Applications of Neural Networks for FMCW Automotive Radars |Techniques for Improving Detection and DoA Estimation
Marcio Lima de Oliveira is a PhD student in the department Computer Architecture Design and Test for Embedded Systems. (Co)Promotors are prof.dr.ir. M.J.G. Bekooij and dr.ir N. Alachiotis from the faculty Electrical Engineering, Mathematics & Computer Science.
The automotive industry has undergone a major transformation, with vehicles evolving from basic mechanical systems to advanced electromechanical machines packed with sensors such as 3D cameras, LiDAR and FMCW radars. Automotive radars have become essential to modern driver assistance systems, capable of providing accurate estimates of the speed, distance and angle of targets.

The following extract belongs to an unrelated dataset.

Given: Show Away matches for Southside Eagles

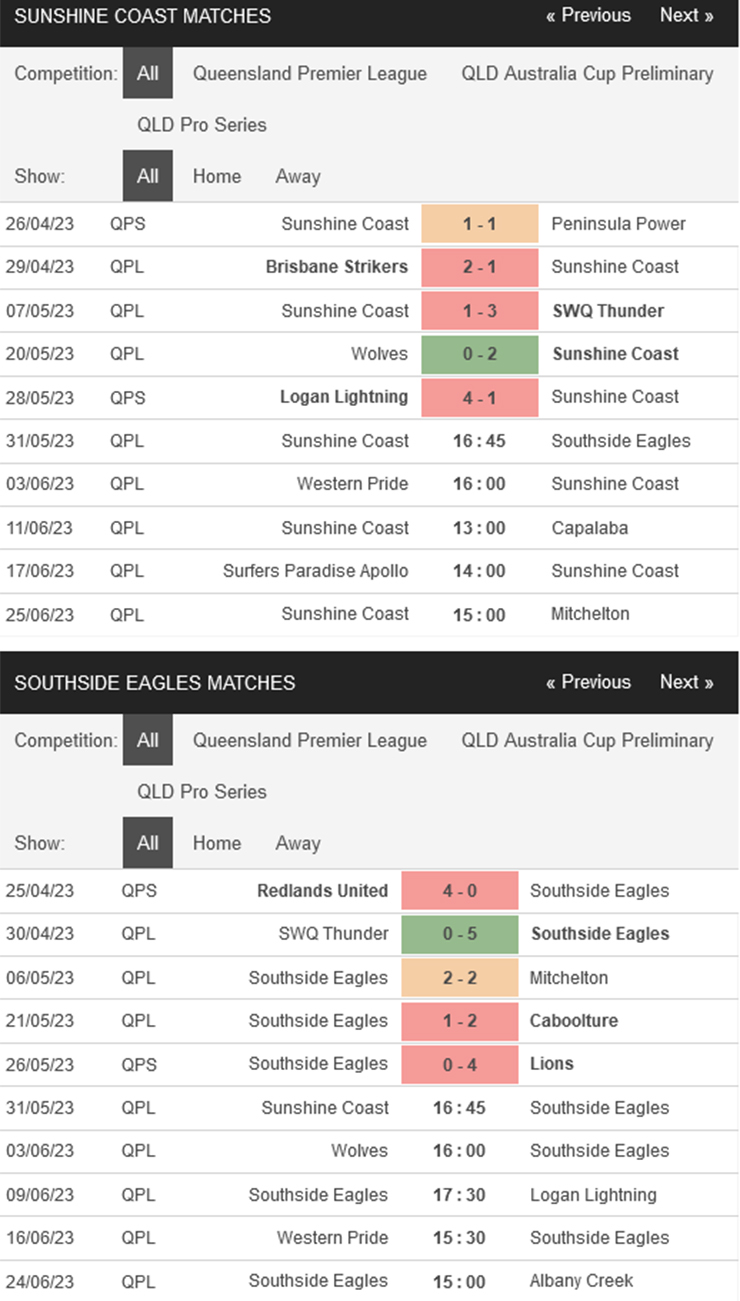Looking at the screenshot, I should [x=297, y=843].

Over time, radar technology has evolved from their military origins to reliable, low-cost automotive components. However, the growing range of applications has presented new challenges, including the need for low latency, limited computational capacity, and antenna constraints. Traditional solutions have relied on handcrafted, analytical signal processing pipelines to solve these problems. Meanwhile, new machine learning techniques are generating increasing interest in radar applications.
While deep learning has transformed many fields, radar signal processing still relies on well-understood mathematics and physics. On the other hand, many of these traditional models rely on approximations and assumptions that may not always hold in real-world situations. Therefore, integrating deep learning with analytical signal processing might be a beneficial way to overcome some of the current limitations of the automotive radar pipeline while taking advantage of the strengths of both approaches.
In this thesis, we discuss automotive radar signal processing, focusing on the integration of deep learning techniques to complement the traditional analytical signal processing pipeline. Our underlying objective is to reduce the gap between deep learning and analytical techniques for automotive radars. This thesis addresses five key problems: (i) detecting moving objects in various scenarios and noise levels using range-Doppler maps, (ii) generating representative synthetic range-Doppler maps for training and evaluating other neural networks, (iii) estimating the direction of arrival of targets using a non-linear antenna array and a single snapshot, (iv) estimating the number of targets for multiple antennas, and (v) incorporating imperfections into our antenna models.